Une croissance modérée au troisième trimestre

Dans ses Perspectives économiques mondiales d’octobre, le Fonds monétaire international estime à 40% les risques de récession dans la zone euro, contre une probabilité beaucoup plus faible dans ces prévisions de printemps. Certes, les données ne sont pas encourageantes, mais probablement pas assez mauvaises pour une récession technique (soit deux trimestres consécutifs de recul de l’activité). Les résultats de notre modèle (voir Encadré) nous renforce dans notre prévision d’une croissance positive au T3, même si très modéré.

Et maintenant ?

A l’heure où nous écrivons, les perspectives pour le quatrième trimestre n’ont rien d’engageant et le rythme de croissance a peu de chances de se redresser sur les trois derniers mois de l’année. C’est ce qu’indiquent les composantes les plus avancées des données d’enquête. Les sanctions à l’encontre de la Russie ont été durcies en septembre et leurs effets pourraient se faire sentir encore plus violemment au quatrième trimestre. Une accélération de la croissance du PIB est peu probable au T4, mais la situation ira probablement en s’améliorant tout au long de l’année prochaine. L’assouplissement des conditions monétaires et financières finira en effet par soutenir l’économie réelle. La politique monétaire va, par ailleurs, prendre un tour de plus en plus accommodant au fur et à mesure que la BCE lancera ses programmes de rachats de titres de dette privée et conduira les prochaines TLTRO, augmentant ainsi la taille de son bilan. Les incertitudes qui pèsent sur la confiance des entreprises, devraient progressivement se dissiper : l’examen de la qualité des actifs des banques et les tests de résistance dont les résultats seront publiés au cours du trimestre devraient aller dans ce sens en permettant d’avoir une idée plus précise de la position et de la solidité du secteur bancaire, qui reste la principale source de financement extérieur pour le secteur privé.

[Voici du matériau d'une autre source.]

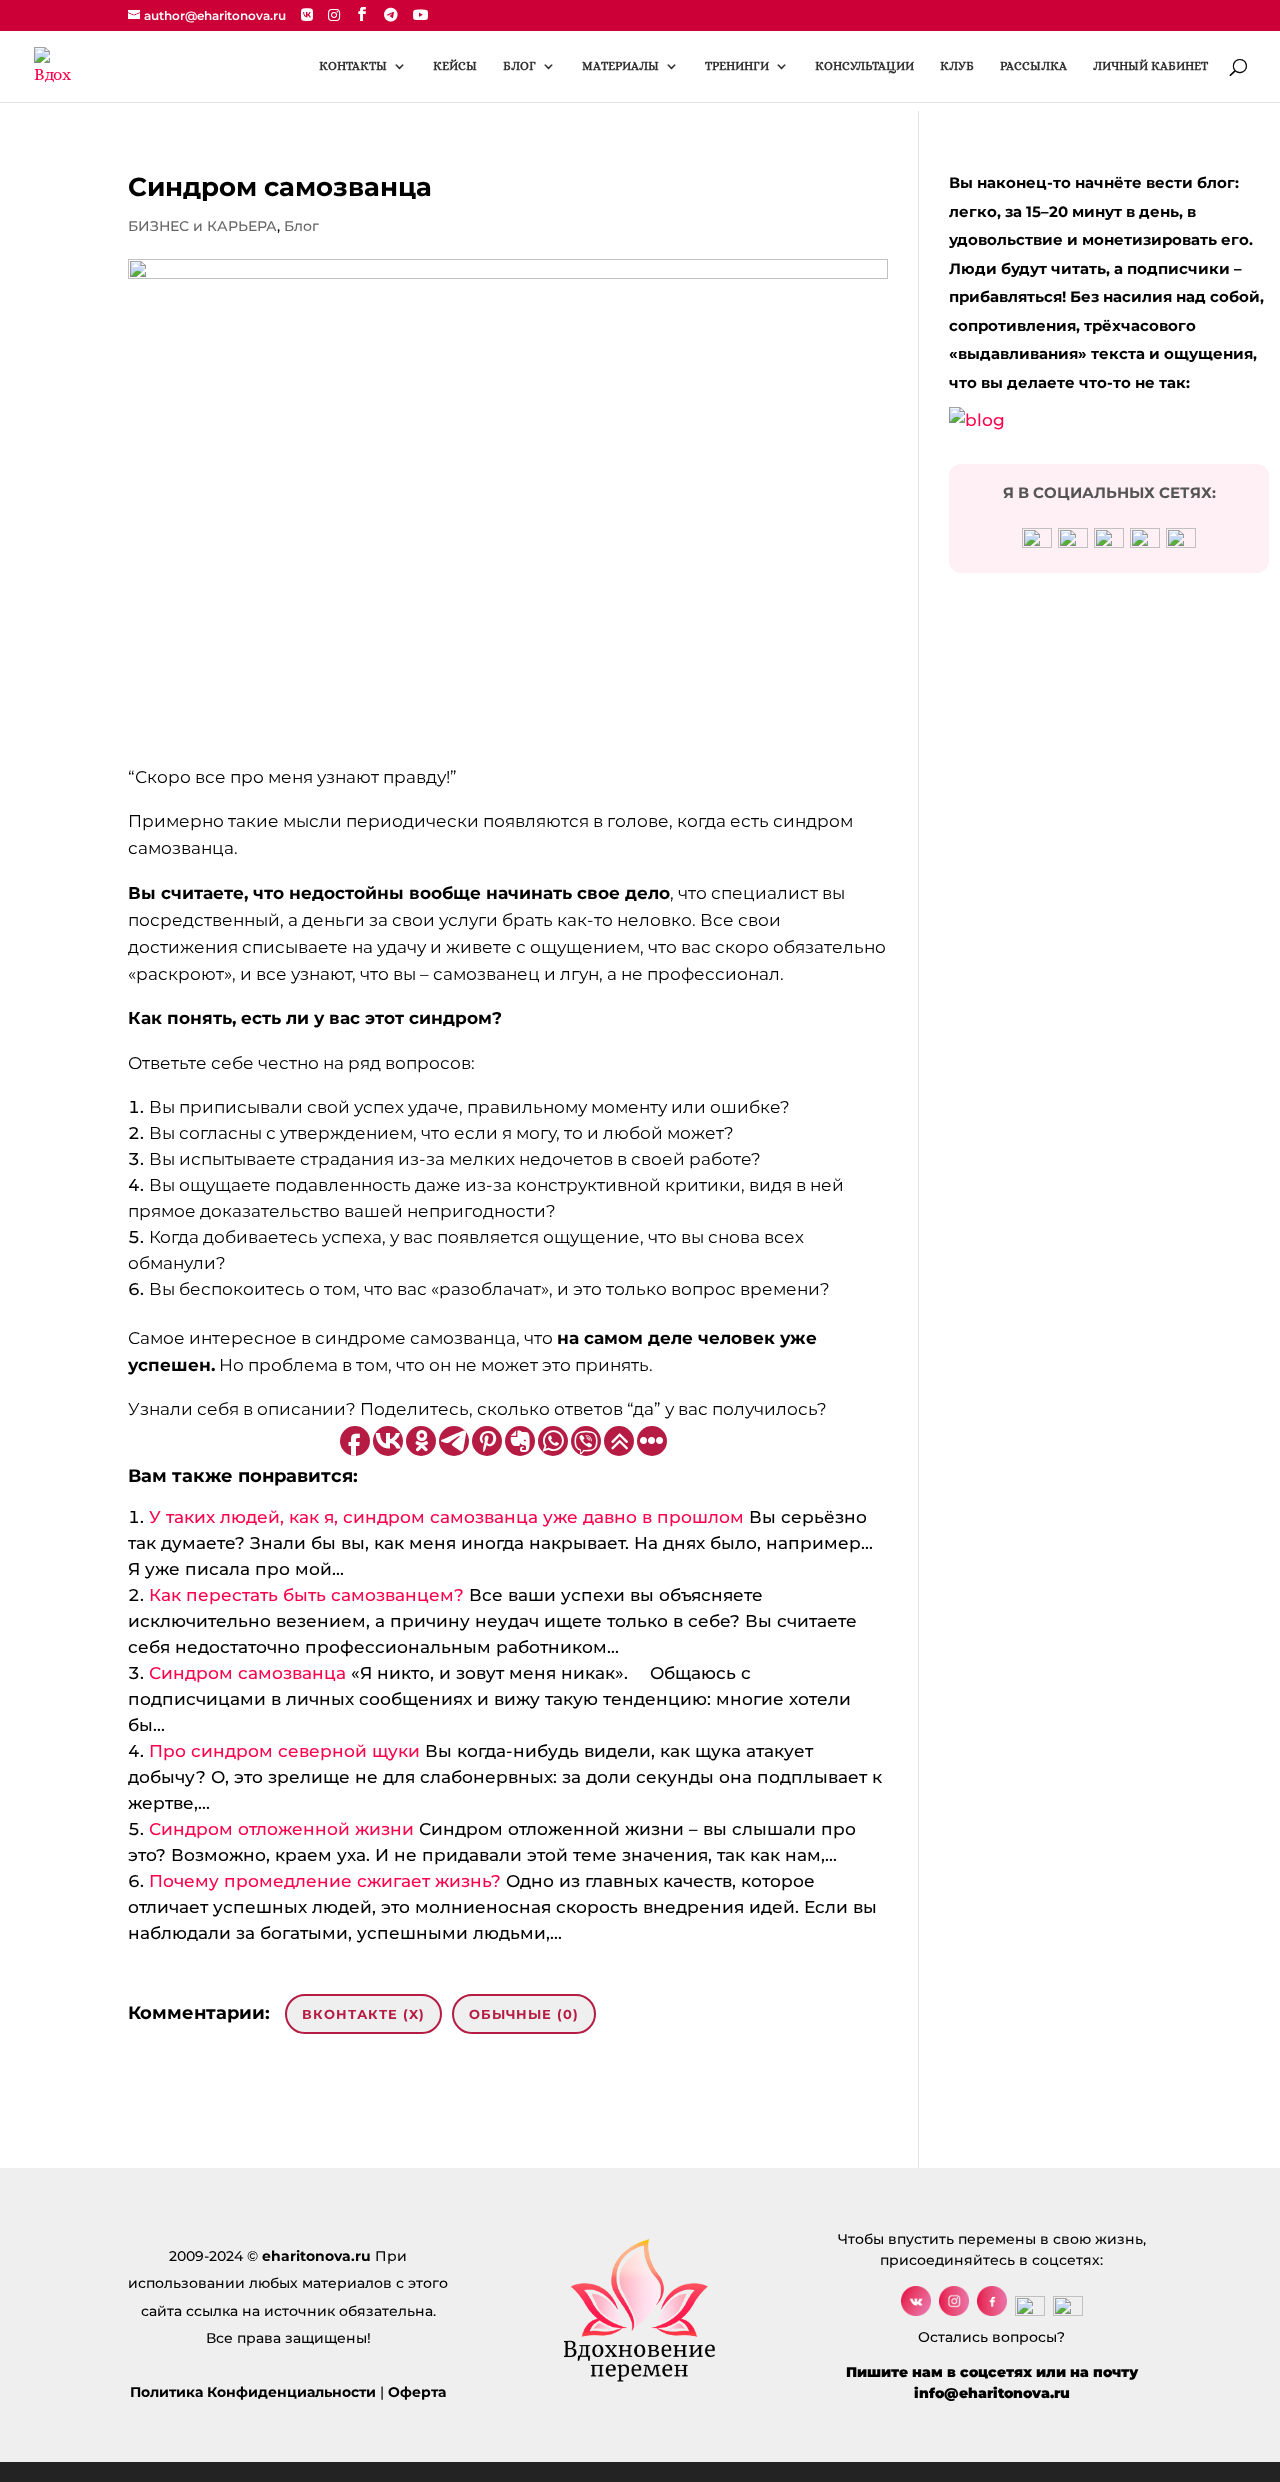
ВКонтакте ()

L’activité profitera également du commerce extérieur. La croissance devrait, en effet, continuer de s’améliorer chez les principaux partenaires commerciaux de la zone euro (Etats-Unis et Royaume- Uni). De plus, l’orientation des politiques monétaires devrait continuer à diverger (la Fed a annoncé qu’elle mettrait fin à son programme d’achats d’actifs à la fin octobre) et l’euro devrait continuer à se déprécier, entraînant une détente supplémentaire des conditions monétaires et financières. En raison de l’effet décalé de cette amélioration sur l’activité, il ne faut pas s’attendre toutefois à un rebond notable de l’activité avant le second semestre. Nous entendons rester prudents : nos projections de croissance, à 0,7% en 2014 et 0,9% en 2015, sont inférieures à celles du FMI (voir pour plus de détails « Faible et inégale », Frédérique Cerisier, Eco Week, BNP Paribas Recherche Economique, 10 octobre 2014). Plusieurs risques pourraient en effet se matérialiser et freiner la dynamique de croissance. En particulier, un ralentissement plus important que prévu dans les marchés émergents limiterait le soutien extérieur à la zone euro à un moment où elle en a particulièrement besoin, compte tenu de l’atonie persistante de la demande intérieure. De plus, l’aggravation des tensions géopolitiques aurait des effets négatifs sur l’activité, alors que la chute récente des marchés actions et l’élargissement des spreads pourraient, si la situation se prolongeait, se solder par des conditions de crédit plus restrictives et peser ainsi sur la demande intérieure.